Of course, if you have a urostomy and are called to one side and ‘patted down’ by security staff, it make sense to mention that you’re wearing an appliance. Encouragingly, most UK airports now operate the Sunflower lanyard scheme for people with hidden disabilities. Wearing this lanyard means that staff will be aware that you might need assistance and/or be carrying medical equipment. The lanyards are available for a small fee from our shop.

Don’t forget, you can no longer pack scissors in what you take onto the plane – so pack them in your main luggage. If you have a urostomy, be sure to have a few pre-cut flanges in your hand luggage. It also helps to remove any appliances from their boxes and put them in polythene bags as this saves space and weight.

If you have a urostomy and are travelling abroad, take twice the stoma equipment you’d normally use. In hot climates, keep your supplies stored somewhere cool and remember you might need to change your appliance more frequently if you’re perspiring more.

Travel insurance

We carried out an internet search using a variety of key words such as urinary stoma, bladder cancer, continence, and reconstructive surgery in a search for suitable travel insurance.

After looking at a variety of websites and calling the individual companies, we have the following advice and suggestions. We asked for quotes for travel within Europe and world-wide on both single trips and annual multi-trip policies. Remember that if you take out an annual multi-trip policy you must inform your insurer of any changes of circumstance or medical condition. The policy may be void if there’s anything you do not declare.

Speak directly to one of the company agents to discuss your individual needs. They will then be able to look for a quote which will best suit your requirements. We recommend that you shop around, or go through a broker for the best rates.

If dealing with an independent company rather than a broker, do get a range of quotes before deciding which company to use.

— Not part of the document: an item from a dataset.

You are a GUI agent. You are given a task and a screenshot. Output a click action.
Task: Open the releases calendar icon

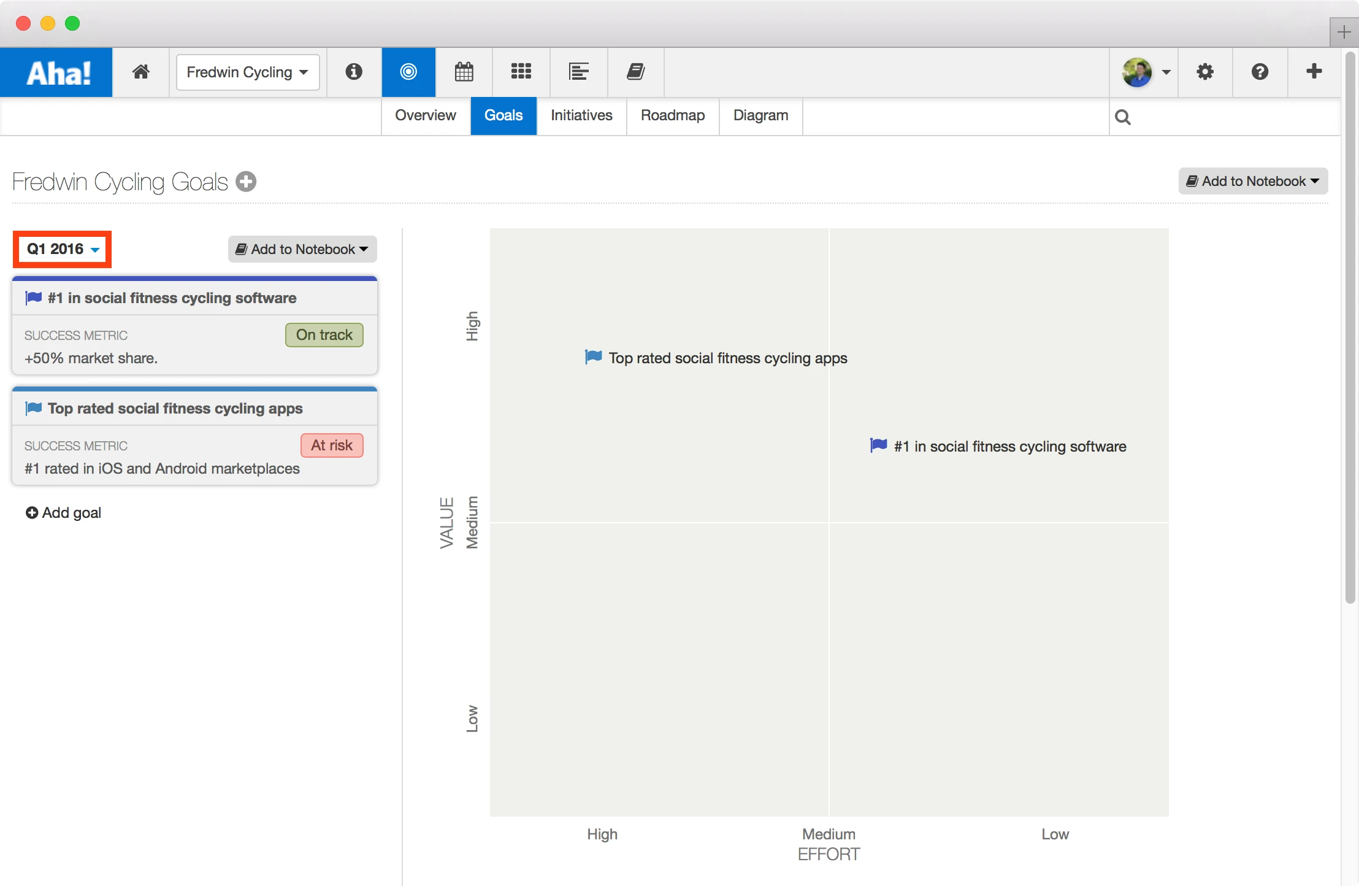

Most quotes will be held for you for a given amount of time and you can get back to them if you find them the most favourable.

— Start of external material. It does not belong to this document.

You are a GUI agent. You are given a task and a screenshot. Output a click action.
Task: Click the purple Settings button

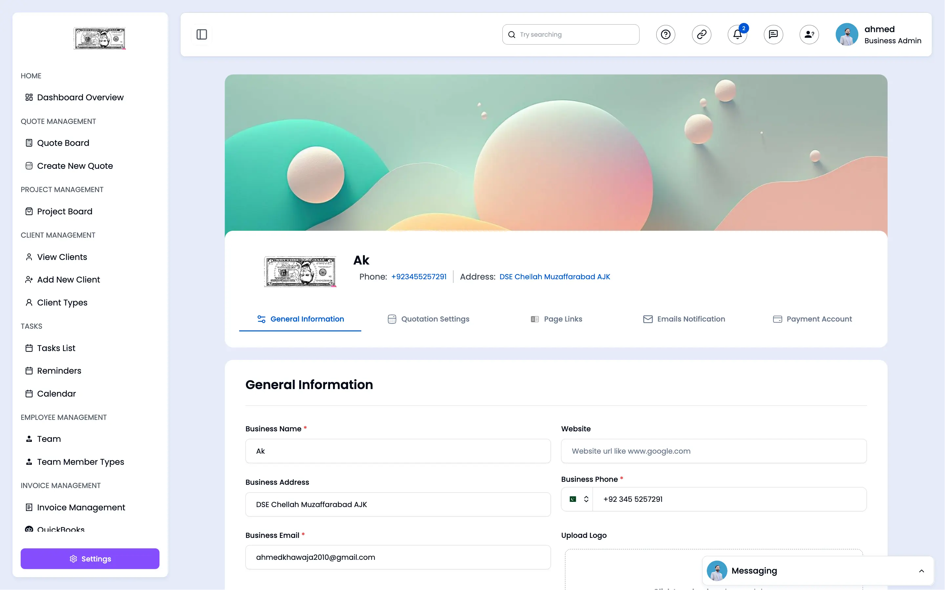click(x=90, y=558)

If you’re searching for a quote online, and the company asks when you last had a cystoscopy, click 0 or find the section which says “bladder removed” and click on this. If you have difficulty with this step then call and talk to an advisor.

We also suggest that you compare single trip and multiple trip options. In some cases, single trip quotes may work out cheaper.

Below we’ve listed some companies you may like to try. This is not a definitive list, and inclusion on this list does not imply endorsement from the Urostomy Association.

If you’ve had great service from a travel insurance company then please do let us know and we can share with other urostomates heading abroad.

Do you want to speak to someone about your travel concerns?

If you’d like to speak to a Urostomy Association volunteer buddy with personal experience of a urinary diversion, please contact us and we’ll put you in touch.

We hope you find this information useful to you, whether you’re ‘staycationing’ or venturing further afield. Happy holidays!